Es allí entonces donde las identidades enmarcan sus demandas de reconocimiento y de sentido. Un sentido y un reconocimiento que no pueden ser formulados exclusivamente en términos económicos o políticos, sino que nos remiten directamente a la cultura en tanto que mundo del pertenecer a y del compartir con.
Por esta razón, y dado que la globalización consiste en una multiplicidad de procesos multidireccionales que se entrecruzan y articulan entre sí, la identidad se constituye en una fuerza capaz de introducir transformaciones y de emprender una construcción de la globalización “desde abajo”, es decir, desde una búsqueda del sentido y del significado de estos procesos a partir de los conflictos que se han generado. Esta búsqueda de una nueva articulación de lo global ha adquirido tanto la forma de una defensa de la heterogeneidad y de los localismos como la afirmación y promoción de los derechos civiles y las ciudadanías culturales.

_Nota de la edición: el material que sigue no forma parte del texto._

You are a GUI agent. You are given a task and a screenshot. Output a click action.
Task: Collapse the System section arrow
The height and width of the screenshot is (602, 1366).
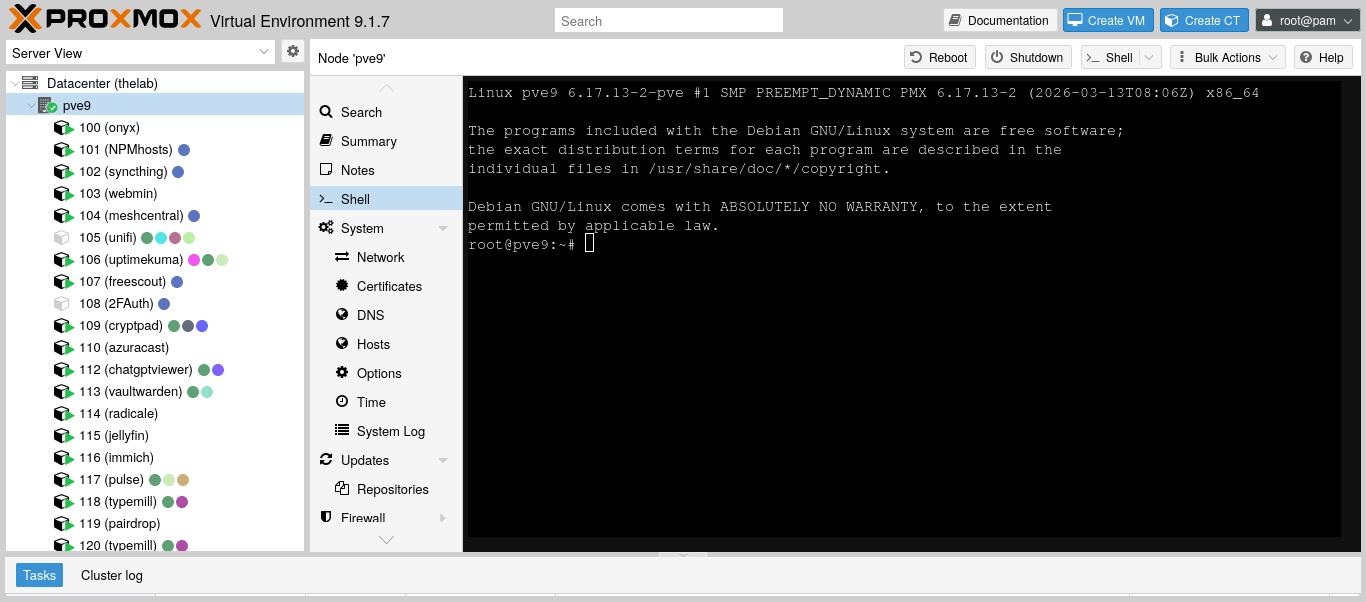[x=443, y=229]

En el primer caso, ante la amenaza de que la globalización borre las diferencias y opaque las singularidades, empobreciendo las diversas configuraciones simbólicas que expresan las diferentes posibilidades de ser y estar en el mundo, las identidades culturales han buscado reforzar su presencia bajo la irrupción de la multiculturalidad, del ejercicio de la diferencia (la irremediable otredad que padece lo uno que profesaba Antonio Machado), del derecho al reconocimiento del otro, con todo lo que eso significa.
Pero la multiculturalidad no puede quedarse en la afirmación exaltada de la diferencia, ni reducirse a fórmulas esencialistas que, encerradas en sí mismas, huyan de las modificaciones temporales y se refugien en el enaltecimiento de una sola cultura o en la reproducción acrítica de rituales. La identidad cultural no puede ser reducida a un depósito inviolable alejado de cualquier contacto contaminante con lo distinto, con lo otro.

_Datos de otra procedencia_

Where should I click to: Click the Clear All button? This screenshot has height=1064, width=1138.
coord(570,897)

La multiculturalidad necesita, entonces, incorporarse dentro de una perspectiva más amplia que, garantizando su desarrollo, promueva y potencie, al mismo tiempo, su comunicación y su intercambio, su apertura y su hibridación. Se trata de apostar por el sostenimiento de la singularidad cultural, de las diversidades nacionales, locales y regionales dentro de un diálogo entre las culturas, orientándonos así a la conformación de un horizonte común a partir del cual diseñar una cobertura más acorde de nuestras necesidades. Se busca superar dos extremos alrededor de los cuales gira la discusión entre globalización y cultura: "cosmopolitismo con ideología única o multiculturalismo con pluralismo ideológico".

En este sentido, la consolidación de democracias sociales participativas (concientes de las capacidades para la transformación social que estas conllevan), la resolución de profundas situaciones de inequidad en el acceso y la distribución de los bienes materiales y de los servicios, la incorporación dificultosa de una gran mayoría a los mercados laborales, la debilidad de los actores sociales tradicionales y de las instituciones representativas o, la consolidación de nuevos modos y estilos productivos y de desarrollo, son sólo algunas de esas necesidades a las que podemos hacer frente a partir de nuestras reservas culturales, apelando a nuestra capacidad transformadora.
Para la realización de estos objetivos es necesario concretar el pasaje del multiculturalismo (como reconocimiento previo de las identidades, de la diferencia entre "nosotros y ellos") al interculturalismo (como las condiciones de comunicación en un futuro compartido), para que, a partir de este pasaje, se ponga en juego lo que Manuel Castells ha definido como identidad-proyecto, aquella que, construida por los mismos actores en base a los materiales culturales de los que disponen, busca, al definir estos su posición en la sociedad, transformar toda la estructura social.

El objetivo es armonizar varias corrientes del pensamiento actual, expuestas en nuestra diversidad creativa, y determinar la forma de ampliar nuestro enfoque con el objeto de reconocer, celebrar y aprovechar la diversidad cultural en todos los esfuerzos por mejorar la condición humana y conseguir un desarrollo sostenible.